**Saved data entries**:
* * * * *
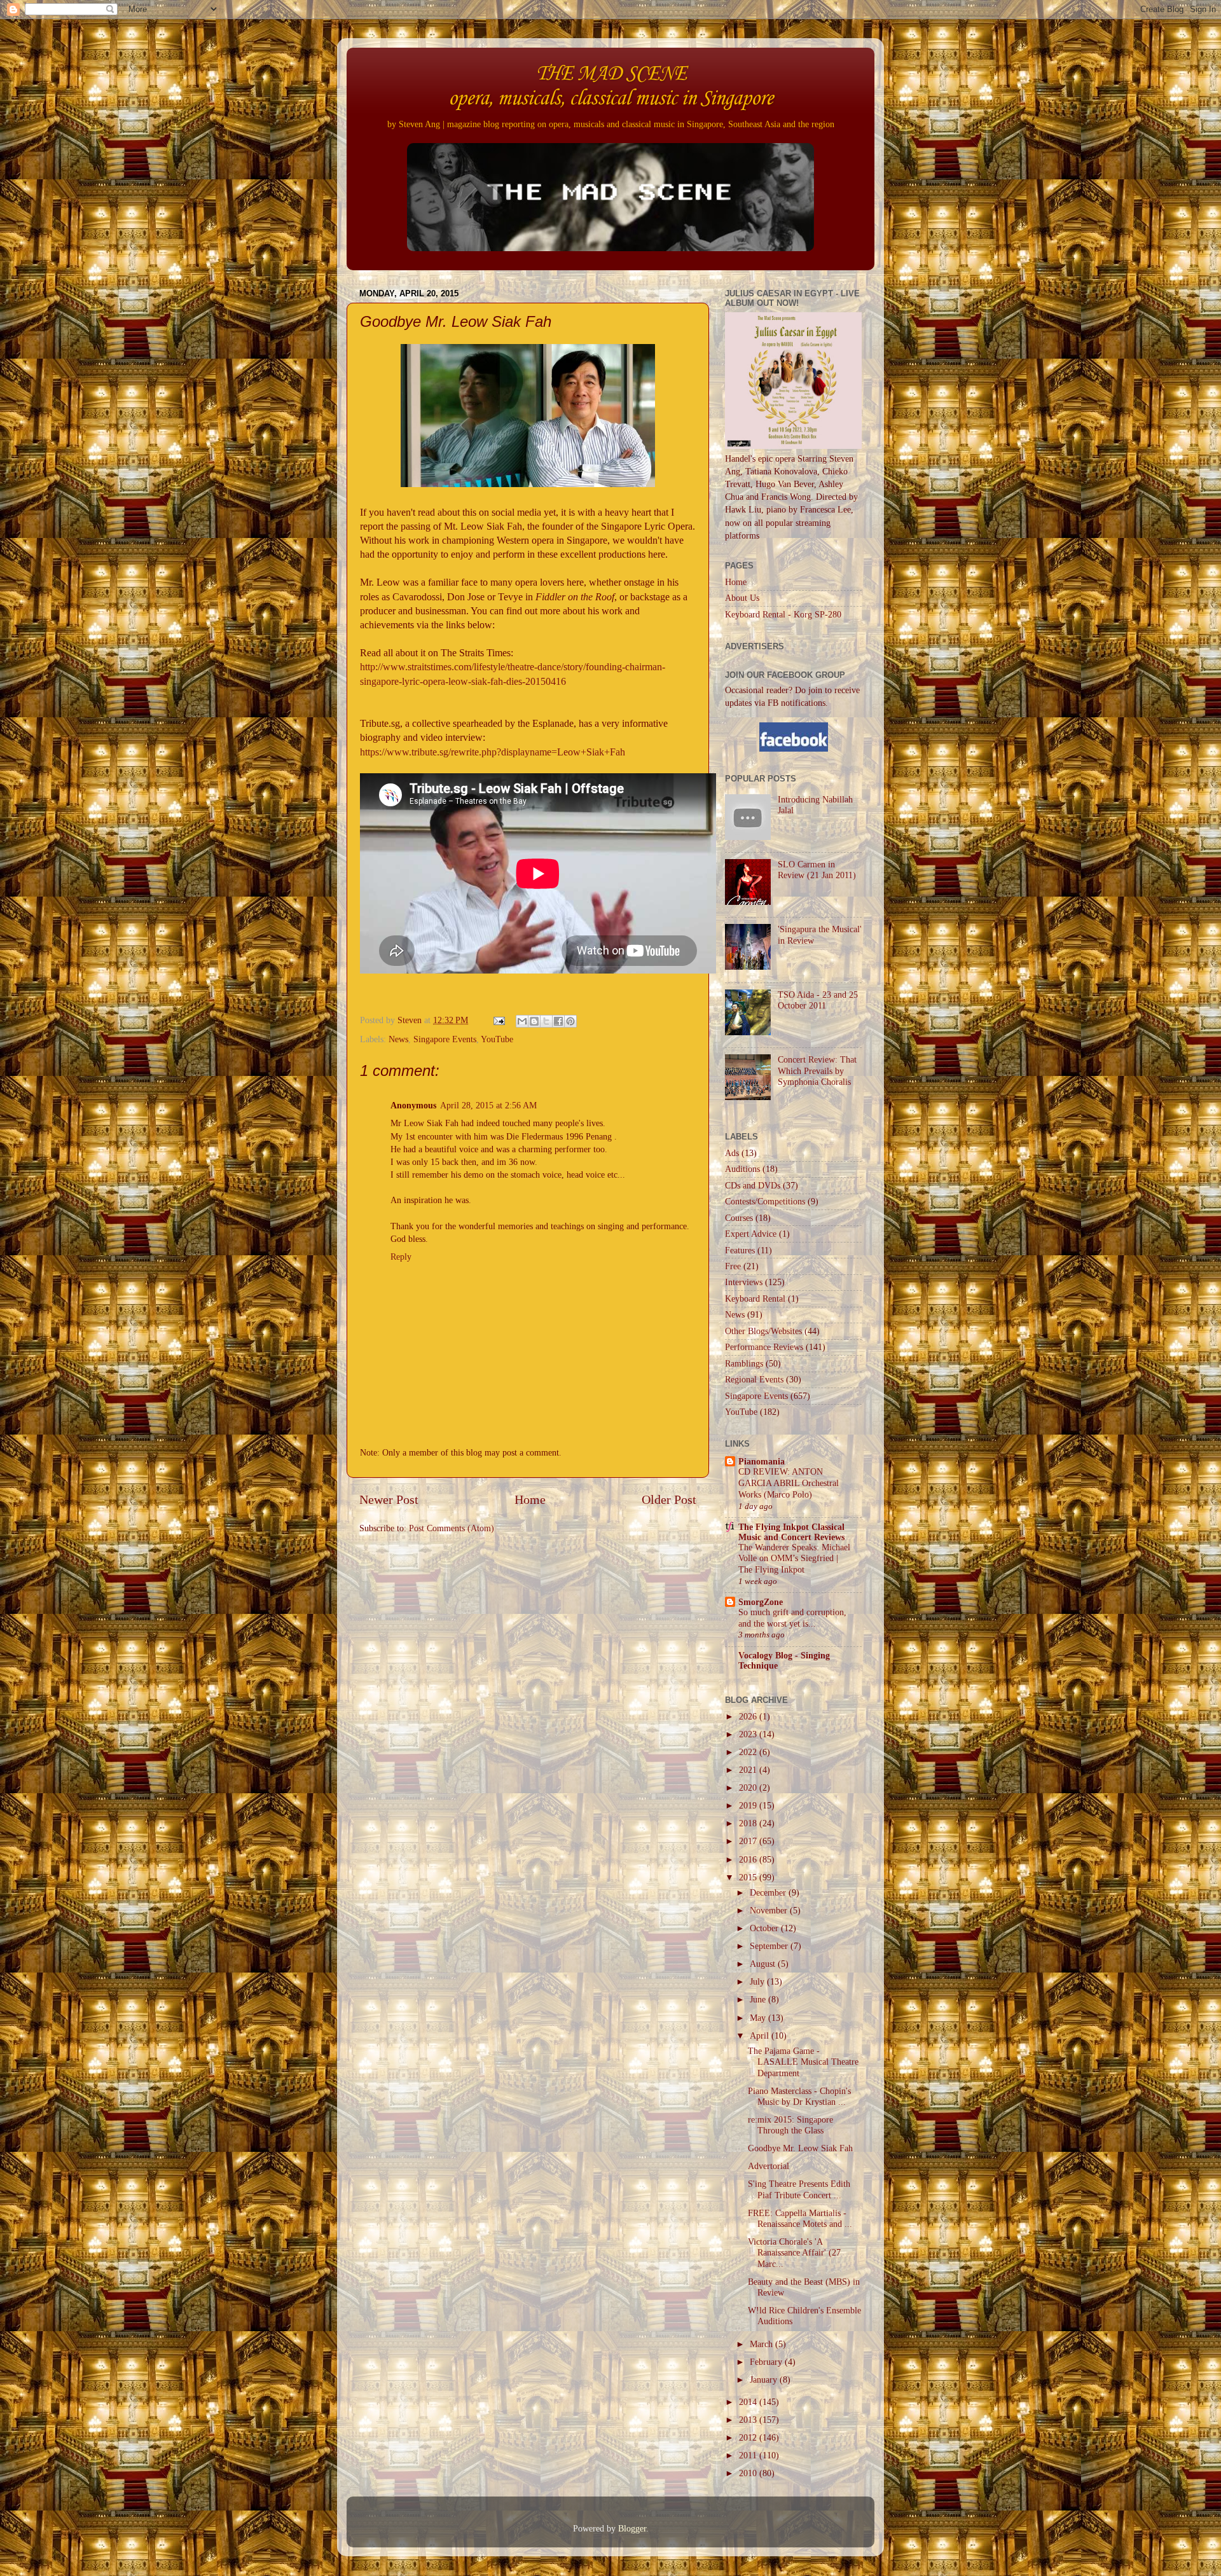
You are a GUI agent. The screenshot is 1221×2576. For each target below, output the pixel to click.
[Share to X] (546, 1021)
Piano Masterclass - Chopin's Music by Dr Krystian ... (799, 2096)
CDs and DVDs (752, 1185)
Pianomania (761, 1461)
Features (740, 1250)
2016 (749, 1859)
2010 (749, 2473)
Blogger (632, 2528)
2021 (749, 1770)
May (759, 2018)
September (770, 1946)
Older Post (669, 1499)
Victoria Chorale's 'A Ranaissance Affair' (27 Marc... (794, 2252)
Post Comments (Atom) (451, 1528)
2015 (749, 1877)
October (765, 1928)
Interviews (743, 1282)
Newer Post (388, 1499)
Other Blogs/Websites (763, 1331)
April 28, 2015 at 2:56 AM (488, 1105)
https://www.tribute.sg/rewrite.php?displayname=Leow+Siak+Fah (492, 752)
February (767, 2362)
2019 (749, 1805)
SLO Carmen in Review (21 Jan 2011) (817, 869)
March (762, 2344)
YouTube (497, 1039)
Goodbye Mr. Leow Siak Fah (800, 2148)
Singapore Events (444, 1039)
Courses (739, 1218)
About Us (742, 598)
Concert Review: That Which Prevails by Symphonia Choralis (817, 1070)
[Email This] (522, 1021)
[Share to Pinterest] (570, 1021)
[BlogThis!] (534, 1021)
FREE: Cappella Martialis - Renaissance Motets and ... (800, 2218)
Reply (400, 1256)
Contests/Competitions (765, 1201)
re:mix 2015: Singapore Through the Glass (790, 2124)
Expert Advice (750, 1234)
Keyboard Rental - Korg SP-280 (783, 614)
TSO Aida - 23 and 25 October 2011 (818, 999)
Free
* * * * *
**Aim of the exercise**: Filter the preceding entries down to the lines with "Review".

**Result for this exercise**:
SLO Carmen in Review (21 Jan 2011) (817, 869)
Concert Review: That Which Prevails by Symphonia Choralis (817, 1070)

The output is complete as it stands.